As filhas e a estrada
“Fiz há pouco uma participação no DVD da Paula Toller, que é minha amiga desde 1982, no Kid Abelha. A gente ficou muito próxima nos anos 1990, amigas íntimas, de ir para a casa da outra o tempo todo, almoçar, jantar. Depois, a gente teve filho, e aí fica diferente essa relação. A gente se dedica muito aos filhos. Sou aquela mãe que estudava, que ia ao médico, ao dentista com o filho. A gente gasta um tempo grande e é importante, porque, cara, ser mãe, na moral, é uma missão. Educar um ser humano… Hoje, então, fico até com pena das mães. Não sei nem como dá para educar uma criança sem tela, como é que faz? Amamentei minhas filhas até um 1 e meio porque elas não quiseram mais mamar. Levei elas até uns 2 anos e meio para os shows e para as viagens, até que uma delas falou: ‘Mãe, esse fim de semana é a festa da fulaninha’. Aí, pensei que realmente não dava para viver a vida de mamãe. Tudo foi uma construção. Eu tentar me desfazer do que achava que era legal, que era levar minhas filhas para as viagens, para estarem comigo o tempo todo.
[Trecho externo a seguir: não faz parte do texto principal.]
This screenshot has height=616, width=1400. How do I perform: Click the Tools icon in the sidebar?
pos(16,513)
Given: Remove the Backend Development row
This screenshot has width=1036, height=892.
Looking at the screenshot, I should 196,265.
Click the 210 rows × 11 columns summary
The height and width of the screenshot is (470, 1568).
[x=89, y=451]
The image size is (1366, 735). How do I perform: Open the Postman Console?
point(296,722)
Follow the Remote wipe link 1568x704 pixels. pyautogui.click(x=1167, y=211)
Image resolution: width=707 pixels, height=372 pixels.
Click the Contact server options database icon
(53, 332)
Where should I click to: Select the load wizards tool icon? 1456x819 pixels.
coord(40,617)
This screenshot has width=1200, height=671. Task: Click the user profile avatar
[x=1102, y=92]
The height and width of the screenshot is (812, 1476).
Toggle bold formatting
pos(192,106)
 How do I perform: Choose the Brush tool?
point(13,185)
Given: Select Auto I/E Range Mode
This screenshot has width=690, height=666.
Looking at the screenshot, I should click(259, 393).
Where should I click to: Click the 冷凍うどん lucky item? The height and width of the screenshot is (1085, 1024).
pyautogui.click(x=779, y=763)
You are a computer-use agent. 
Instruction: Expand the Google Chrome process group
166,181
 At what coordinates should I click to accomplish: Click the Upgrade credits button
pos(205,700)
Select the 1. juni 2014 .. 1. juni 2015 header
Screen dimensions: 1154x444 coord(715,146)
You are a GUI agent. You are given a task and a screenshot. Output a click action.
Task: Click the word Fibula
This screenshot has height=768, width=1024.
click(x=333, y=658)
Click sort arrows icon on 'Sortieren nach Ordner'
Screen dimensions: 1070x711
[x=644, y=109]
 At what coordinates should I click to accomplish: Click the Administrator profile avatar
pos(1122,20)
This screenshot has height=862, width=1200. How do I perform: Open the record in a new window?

Elas precisavam ter a vida delas com as amiguinhas.”
Estabilidade financeira
“A minha filha de 32 anos, que é médica neurologista, veio me perguntar um dia: ‘Mãe, como é que você conseguiu, desde 1982, nesses 42 anos de carreira, se organizar financeiramente? Porque é natural que um disco seja superbem-sucedido, outro não, e as coisas acontecem, você teve duas filhas, sua mãe ficou em coma seis anos, você se separou… Como você conseguiu?’ Falei: ‘Filha, sou virginiana, sou uma pessoa zero perdulária ou ostentatória’.”
Os ensinamentos do balé
Fui perceber onde estava na minha carreira quando lancei o álbum Amor geral, em 2016, e a mídia me chamou de ‘mãe do pop dançante brasileiro’ e ‘madrinha do funk carioca’. Aí entendi que muitos anos tinham se passado. Eu me senti muito lisonjeada com o meu reconhecimento no funk também, que é um movimento em que realmente estou desde o começo. Essa trajetória que construí dentro dessa linguagem musical, que hoje tem tantas meninas lindas fazendo – Anitta, Ludmilla, IZA, Luísa Sonza –, é uma coisa maravilhosa, e mais ainda com bailarinas. Também venho da dança. Aprendi uma coisa no balé, que sempre foi muito importante para mim, que é a humildade diante da arte. Muito foco, muita determinação, disciplina e pouco deslumbre. Fui criada assim, não tenho como escapar desses códigos. Nunca entrei nas drogas, por exemplo. Nos anos 1980, era uma loucura, mas segui meu foco. Acho que isso ajuda também quando você está precisando se alimentar um pouco artisticamente para não ficar parado no mesmo lugar. Você tem que ficar o tempo todo atento para não se acomodar nos louros, porque é fácil. Você recebe convites o tempo todo, faz show, faz discos, pessoas te chamam para a TV, para as coisas todas. Mas estou o tempo todo: ‘E aí, Fernanda, e agora, o que vai ser?’.”
Sem preguiça
“Ainda tem muita coisa para fazer, projetos na cabeça. Preciso talvez trabalhar um pouco menos, mas vêm os convites para projetos especiais e não tenho como dizer não, como o show com a Marina Lima no Coala, com o Beto Lee na turnê em homenagem a Rita Lee. (Ambos em 2023.) São coisas muito importantes. O Ruy Castro me chamou para ir à Academia Brasileira de Letras, em novembro, falar sobre o Vasco da Gama. (Fernanda é torcedora do time.) Poderia ter preguiça de estudar isso, mas é tão instigante. Tudo que é meio desafiador dá trabalho. A vida é uma só, tenho 62 anos, muita coisa para fazer ainda. E todas essas coisas são muito importantes para mim. Gosto muito de trabalhar.”